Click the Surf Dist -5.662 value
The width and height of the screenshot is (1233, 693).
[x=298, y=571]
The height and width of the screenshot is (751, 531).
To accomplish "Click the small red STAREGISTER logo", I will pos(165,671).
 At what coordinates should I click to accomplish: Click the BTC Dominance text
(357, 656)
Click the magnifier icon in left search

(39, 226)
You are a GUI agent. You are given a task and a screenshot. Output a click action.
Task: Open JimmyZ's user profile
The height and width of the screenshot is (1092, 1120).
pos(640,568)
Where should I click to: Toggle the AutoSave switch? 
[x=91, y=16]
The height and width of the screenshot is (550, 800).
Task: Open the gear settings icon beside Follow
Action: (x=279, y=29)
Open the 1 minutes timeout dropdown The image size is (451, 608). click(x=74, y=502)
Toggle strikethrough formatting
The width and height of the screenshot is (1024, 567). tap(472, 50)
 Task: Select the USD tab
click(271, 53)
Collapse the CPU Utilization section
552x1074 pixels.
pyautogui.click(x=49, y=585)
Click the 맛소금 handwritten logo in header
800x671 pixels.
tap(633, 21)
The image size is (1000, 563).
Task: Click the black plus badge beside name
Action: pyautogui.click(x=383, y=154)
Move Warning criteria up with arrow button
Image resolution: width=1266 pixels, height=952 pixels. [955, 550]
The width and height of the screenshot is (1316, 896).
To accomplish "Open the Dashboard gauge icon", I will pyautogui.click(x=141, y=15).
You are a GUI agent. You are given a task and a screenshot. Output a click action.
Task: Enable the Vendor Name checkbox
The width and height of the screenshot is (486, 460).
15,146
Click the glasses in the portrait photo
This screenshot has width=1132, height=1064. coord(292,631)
_____
### [Stated goal]
Render every line of the material above as a Markdown table with the columns Row and Line, numbering the rows in order and leaving out blank lines.

### [Response to this task]
| Row | Line |
|---|---|
| 1 | Click the Surf Dist -5.662 value |
| 2 | The width and height of the screenshot is (1233, 693). |
| 3 | [x=298, y=571] |
| 4 | The height and width of the screenshot is (751, 531). |
| 5 | To accomplish "Click the small red STAREGISTER logo", I will pos(165,671). |
| 6 |  At what coordinates should I click to accomplish: Click the BTC Dominance text |
| 7 | (357, 656) |
| 8 | Click the magnifier icon in left search |
| 9 | (39, 226) |
| 10 | You are a GUI agent. You are given a task and a screenshot. Output a click action. |
| 11 | Task: Open JimmyZ's user profile |
| 12 | The height and width of the screenshot is (1092, 1120). |
| 13 | pos(640,568) |
| 14 | Where should I click to: Toggle the AutoSave switch?  |
| 15 | [x=91, y=16] |
| 16 | The height and width of the screenshot is (550, 800). |
| 17 | Task: Open the gear settings icon beside Follow |
| 18 | Action: (x=279, y=29) |
| 19 | Open the 1 minutes timeout dropdown The image size is (451, 608). click(x=74, y=502) |
| 20 | Toggle strikethrough formatting |
| 21 | The width and height of the screenshot is (1024, 567). tap(472, 50) |
| 22 |  Task: Select the USD tab |
| 23 | click(271, 53) |
| 24 | Collapse the CPU Utilization section |
| 25 | 552x1074 pixels. |
| 26 | pyautogui.click(x=49, y=585) |
| 27 | Click the 맛소금 handwritten logo in header |
| 28 | 800x671 pixels. |
| 29 | tap(633, 21) |
| 30 | The image size is (1000, 563). |
| 31 | Task: Click the black plus badge beside name |
| 32 | Action: pyautogui.click(x=383, y=154) |
| 33 | Move Warning criteria up with arrow button |
| 34 | Image resolution: width=1266 pixels, height=952 pixels. [955, 550] |
| 35 | The width and height of the screenshot is (1316, 896). |
| 36 | To accomplish "Open the Dashboard gauge icon", I will pyautogui.click(x=141, y=15). |
| 37 | You are a GUI agent. You are given a task and a screenshot. Output a click action. |
| 38 | Task: Enable the Vendor Name checkbox |
| 39 | The width and height of the screenshot is (486, 460). |
| 40 | 15,146 |
| 41 | Click the glasses in the portrait photo |
| 42 | This screenshot has width=1132, height=1064. coord(292,631) |